A British-Australian academic who spent two years in prison in Iran said on Tuesday she was kept in solitary confinement for seven months, in what she described as “psychological torture” that left her searching for a way to commit suicide.

Kylie Moore-Gilbert, who was detained in Iran in 2018 and sentenced to 10 years in prison on espionage charges, was released late last year in exchange for three Iranians who had been detained abroad.

Speaking for the first time publicly, Moore-Gilbert told Sky News Australia she was kept in a tiny cell with only a telephone linked to her prison guards.

“You go completely insane. It is so damaging. I felt physical pain,” she said.

A specialist in Middle East politics at the University of Melbourne, she said her mental health deteriorated after two weeks. “I thought, if I could I would kill myself.”

After nine months imprisonment, Moore-Gilbert was sentenced to 10 years in prison, which she challenged through a series of hunger strikes.

Out of hopelessness and desperation, she once attempted to escape. “One day I was just like, ‘You know what? I’m going to do it.

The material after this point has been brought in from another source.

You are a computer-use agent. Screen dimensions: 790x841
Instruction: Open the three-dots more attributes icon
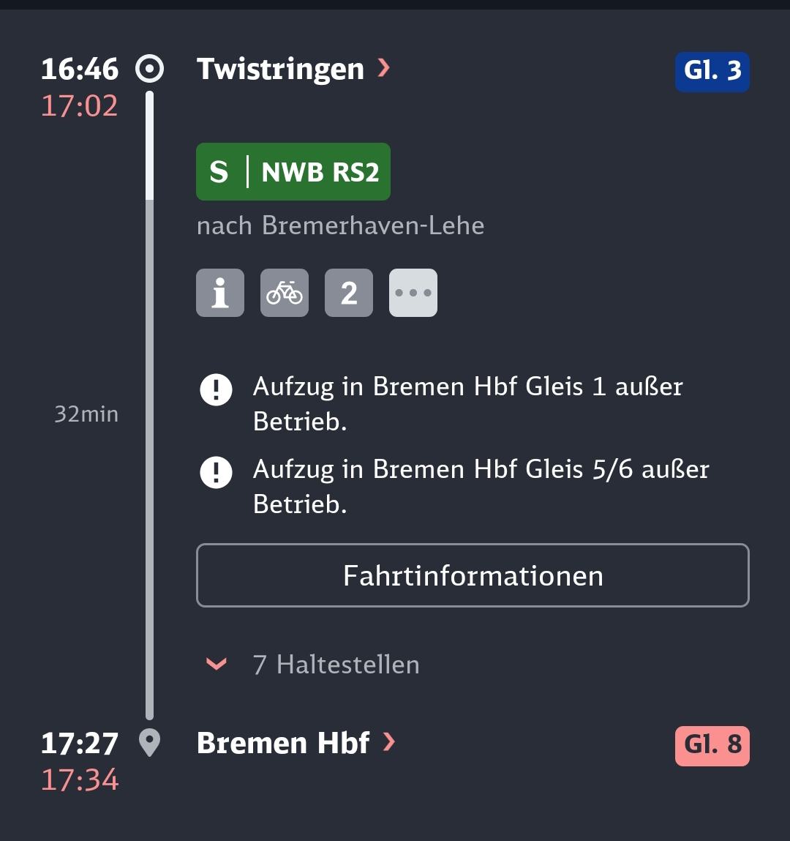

I have nothing to lose’,” she told Sky News.

“There were spikes on part of the wall, so I just took some socks with me and put them over my hands and then grabbed onto them, hoping they weren’t too sharp.”

Once on the roof of the prison, Moore-Gilbert said she could have scaled down the walls and made a run for a nearby town.

However, she decided not to proceed as she was in a prison uniform, didn’t speak the local language and feared how they would punish her when she was recaptured.

Eventually she was released in a prisoner swap and, now back in Australia, Moore-Gilbert says she is focused on her recovery.